Biblical joy is compatible with sobriety, reverence, self-control, and rational thought. It does not require people to become helpless, incoherent, or incapable of responding responsibly to those around them.
7.4 Jerking and Shaking
The Bible does not identify repetitive jerking, twitching, shaking, or bodily spasms as signs that someone has received the Holy Spirit.
A person may shake because of fear, illness, physical weakness, neurological disturbance, emotional intensity, or any number of other causes. But no minister has Biblical authority to transform such behavior into a doctrine of spiritual manifestation.
An experience does not become Biblical merely because it happens in Church.
Nor does an experience become divine because a preacher gives it a spiritual-sounding name.
8. Experience Must Be Judged by Scripture
Christians are not commanded to accept every supernatural claim unquestioningly.
1 John 4:1
“Beloved, do not believe every spirit, but test the spirits to see whether they are from God.”
1 Thessalonians 5:19–21
“Do not quench the Spirit. Do not despise prophecies, but test everything; hold fast what is good.”
These passages establish two necessary boundaries.
On the one hand, Christians must not dismiss every spiritual claim merely because it is unusual. On the other hand, they must not accept every manifestation merely because it appears supernatural.
The Biblical response is neither cynical unbelief nor naïve gullibility. It is careful discernment.
Every teaching, prophecy, experience, and alleged manifestation must be tested by questions such as these:
1. Does the teaching agree with the whole counsel of Scripture?
2. Does it exalt Jesus Christ, or does it magnify the minister?
3. Does it produce holiness, humility, love, truth, and self-control?
4. Does it edify the congregation?
5. Is it sufficiently intelligible to be evaluated?
6. Can the leader’s claims be questioned, examined, and corrected?
7. Is the gathering characterized by peace, reverence, and Biblical order?

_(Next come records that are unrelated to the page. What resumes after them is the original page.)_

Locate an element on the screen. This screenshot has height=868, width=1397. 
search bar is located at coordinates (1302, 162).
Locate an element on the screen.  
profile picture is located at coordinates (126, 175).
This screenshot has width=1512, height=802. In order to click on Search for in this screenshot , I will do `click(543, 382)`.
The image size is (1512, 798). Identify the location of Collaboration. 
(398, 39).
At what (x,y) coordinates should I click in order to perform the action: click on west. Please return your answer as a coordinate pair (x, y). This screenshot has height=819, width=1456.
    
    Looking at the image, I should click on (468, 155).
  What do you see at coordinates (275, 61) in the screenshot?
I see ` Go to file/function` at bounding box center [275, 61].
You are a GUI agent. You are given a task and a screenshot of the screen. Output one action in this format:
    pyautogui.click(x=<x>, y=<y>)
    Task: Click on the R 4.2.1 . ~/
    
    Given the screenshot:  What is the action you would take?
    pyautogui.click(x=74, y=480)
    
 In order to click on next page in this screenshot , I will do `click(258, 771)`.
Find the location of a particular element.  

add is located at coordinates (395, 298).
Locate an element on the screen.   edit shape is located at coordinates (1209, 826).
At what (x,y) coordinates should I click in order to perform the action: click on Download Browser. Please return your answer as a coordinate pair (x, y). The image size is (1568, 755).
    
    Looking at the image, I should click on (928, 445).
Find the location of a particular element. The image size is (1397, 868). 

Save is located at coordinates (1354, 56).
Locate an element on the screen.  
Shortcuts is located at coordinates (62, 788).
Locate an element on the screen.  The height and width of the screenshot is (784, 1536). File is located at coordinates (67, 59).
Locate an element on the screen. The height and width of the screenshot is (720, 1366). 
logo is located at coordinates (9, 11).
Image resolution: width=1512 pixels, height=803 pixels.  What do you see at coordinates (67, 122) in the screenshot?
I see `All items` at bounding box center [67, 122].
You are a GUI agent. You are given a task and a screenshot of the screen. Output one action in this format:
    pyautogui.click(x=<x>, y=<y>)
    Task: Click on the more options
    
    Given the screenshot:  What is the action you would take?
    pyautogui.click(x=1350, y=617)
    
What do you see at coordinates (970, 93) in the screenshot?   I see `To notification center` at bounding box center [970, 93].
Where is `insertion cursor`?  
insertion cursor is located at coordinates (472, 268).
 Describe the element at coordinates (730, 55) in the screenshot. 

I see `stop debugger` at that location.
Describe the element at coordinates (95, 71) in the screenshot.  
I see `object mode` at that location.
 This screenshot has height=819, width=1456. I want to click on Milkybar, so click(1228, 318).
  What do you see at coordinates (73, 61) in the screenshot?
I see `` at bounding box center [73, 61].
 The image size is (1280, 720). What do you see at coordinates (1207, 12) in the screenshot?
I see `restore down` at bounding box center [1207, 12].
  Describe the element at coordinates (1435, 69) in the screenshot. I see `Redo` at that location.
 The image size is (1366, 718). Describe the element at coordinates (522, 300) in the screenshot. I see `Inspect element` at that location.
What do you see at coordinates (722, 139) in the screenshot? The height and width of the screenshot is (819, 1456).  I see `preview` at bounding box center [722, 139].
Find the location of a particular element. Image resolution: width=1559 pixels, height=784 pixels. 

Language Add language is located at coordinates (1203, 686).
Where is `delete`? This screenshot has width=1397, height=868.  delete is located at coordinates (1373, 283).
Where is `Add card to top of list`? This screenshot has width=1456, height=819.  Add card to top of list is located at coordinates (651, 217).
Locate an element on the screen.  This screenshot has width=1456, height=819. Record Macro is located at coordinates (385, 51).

8. Are people being manipulated, pressured, pushed, or socially conditioned to imitate others?
9. Is the manifestation being used to advertise the minister’s supposed spiritual power?
10. Does the experience lead people into deeper submission to Christ and His Word?
Emotional intensity is not necessarily false, but neither is it self-authenticating.
A quiet person may be undergoing profound conviction, while a highly demonstrative person may be responding primarily to music, suggestion, expectation, fear, peer pressure, or crowd psychology.
The visible intensity of a reaction is not a reliable measurement of the invisible work of God.
Noise is not anointing. Excitement is not regeneration. Emotionalism is not spirituality. A manifestation is not genuine merely because it is dramatic, unusual, or difficult to explain.
9. The Holy Spirit Glorifies Christ
Jesus described the ministry of the Holy Spirit in explicitly Christ-centered terms.
John 16:14
“He will glorify me, for he will take what is mine and declare it to you.”
The Holy Spirit does not come to make a spectacle of Himself. He certainly does not come to construct a cult of personality around a preacher.
Where the Spirit is genuinely at work, Christ is exalted, the Gospel is clarified, sin is confronted, believers are sanctified, truth is proclaimed, and the Church is edified.
A ministry that continually directs attention to the spiritual rank, supernatural adventures, angelic encounters, mysterious experiences, and unusual powers of its leader must be examined carefully. More than likely, such a ministry is a place where Satan has his throne.
When the minister becomes the central attraction, Christ has been displaced. When the preacher’s alleged ability to make people fall, shake, scream, laugh, or lose control becomes the principal evidence of his anointing, the congregation is no longer being directed toward Christ but toward the supposed spiritual power of a man.
The Holy Spirit was not given to enhance the celebrity of ministers. He was given to glorify Christ. Any manifestation that obscures Christ, diminishes Scripture, suspends discernment, produces disorder, or magnifies the preacher bears little resemblance to the Biblical ministry of the Spirit of God.